Tuesday 19 April 2016

Inner Circle only

One of the graduate students at The Institute, to whom I've often given a lift to some off-campus science event, now feels he is old enough and ugly enough to book a room and invite a visiting speaker. The speaker is a friend who is going to give a short communication on a Bio-safety Index used for plant growth promoting bacteria (PGPB) which he developed as part of his thesis research. I teased the organiser by asking if there would be biscuits to sweeten the deal.  He replied that of course there would be tea and biscuits but he didn't want to announce the fact in case the room was flooded with gannets only interested in free food.  I liked that approach very much and replied in my sententious fashion I'll do my best to be there.  It sounds really boring, but my experience is that you get hidden gems in unlikely places and I never miss an opportunity to get some education - the biscuits are a bonus.  I can buy biscuits but nobody can buy somebody else's accumulated knowledge expertise and insight. If I didn't turn up regularly, I would never have heard Aled Edwards' stunning talk about Funding Fondling.

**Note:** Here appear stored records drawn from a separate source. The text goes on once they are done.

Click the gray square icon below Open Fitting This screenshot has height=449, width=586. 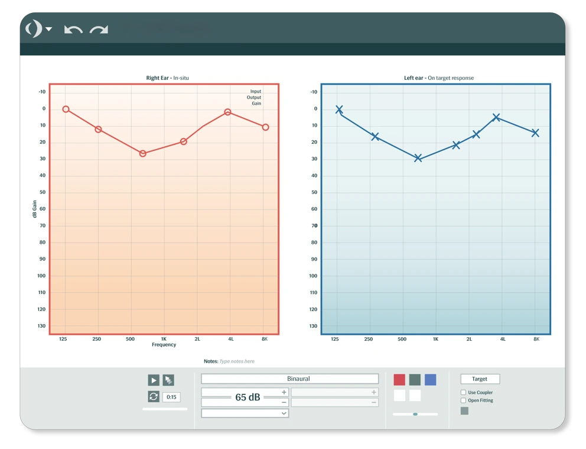coord(464,410)
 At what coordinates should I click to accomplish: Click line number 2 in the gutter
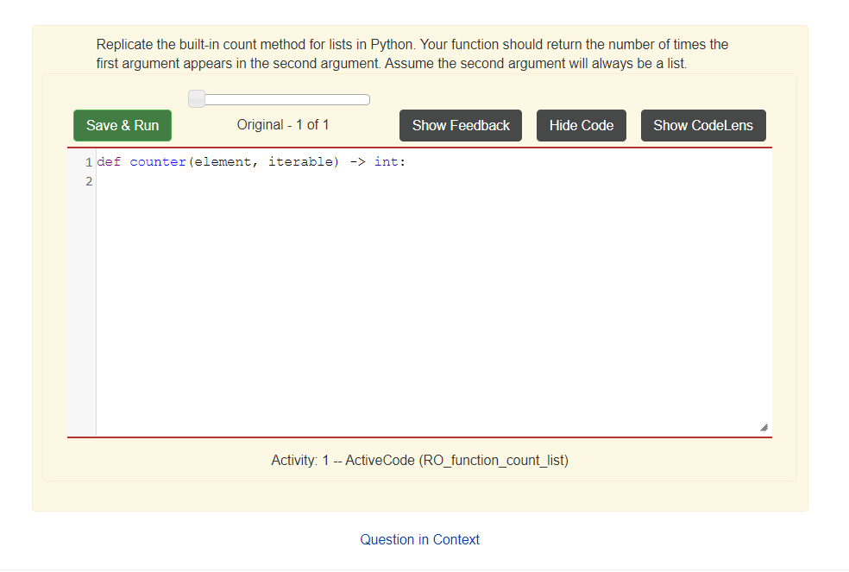[88, 181]
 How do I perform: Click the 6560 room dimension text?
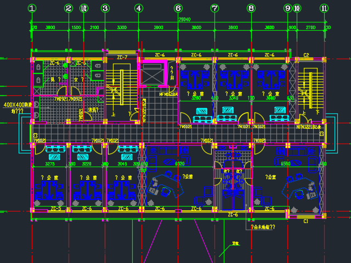[285, 164]
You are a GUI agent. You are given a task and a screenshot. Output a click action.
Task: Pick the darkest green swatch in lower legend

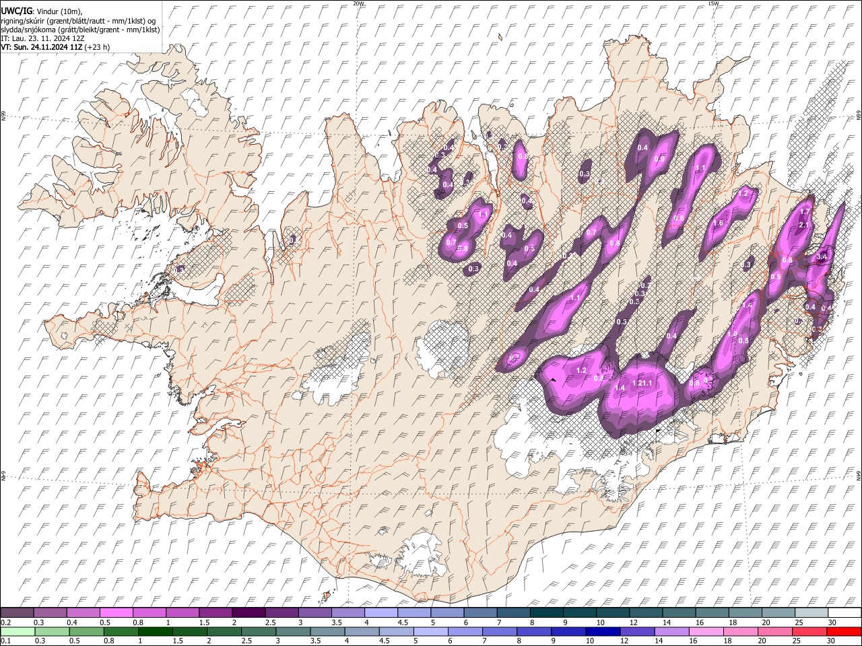(155, 631)
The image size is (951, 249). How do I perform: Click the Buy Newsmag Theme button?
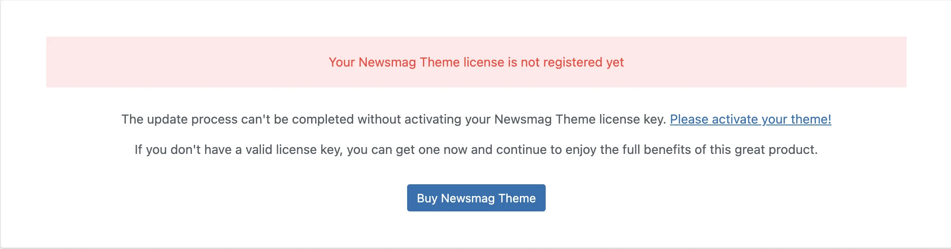476,198
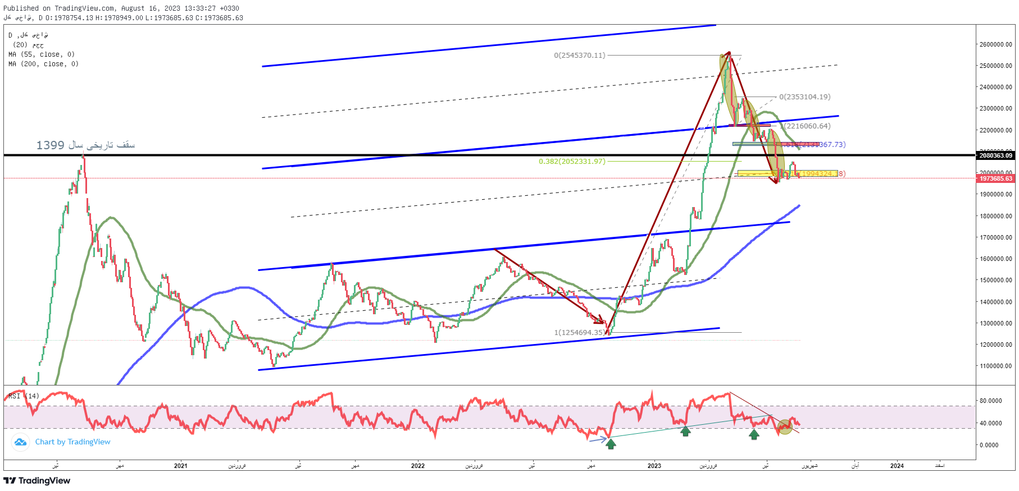This screenshot has height=491, width=1019.
Task: Click the 2023 label on the time axis
Action: coord(654,466)
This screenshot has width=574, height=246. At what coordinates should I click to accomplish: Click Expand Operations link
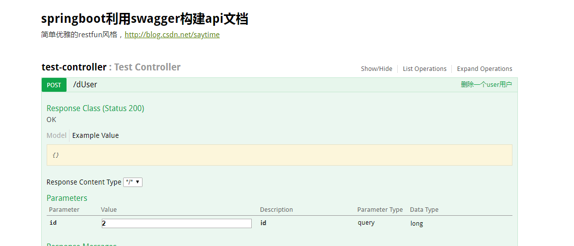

There's a story of the Nobellist Richard Feynman [multi-prevs] about how a student Physics Society up-state sent him a nice letter asking him to give them a talk.  It was just after he got his Nobel, so they agreed to announce the talk as something obviously Physics-Nerd: Professor Henry Warren from the University of Washington is going to talk about the structure of the proton on May 17th at 3:00 in Room D102. That went off, one of them met him at the airport, he gave his talk, they all had a fabulously nerdy discussion and he went home.  When the news filtered out, the Faculty and Admin were FURIOUS because they'd missed a change to schmooz with a Nobel Prize winner.  Feynman felt he had to send a letter of apology to the Faculty Advisor for Physics. That letter is probably framed on the dude's office wall, like the folks who received a $2.56 cheque from Don Knuth - which shows again that celebrity all too often trumps merit.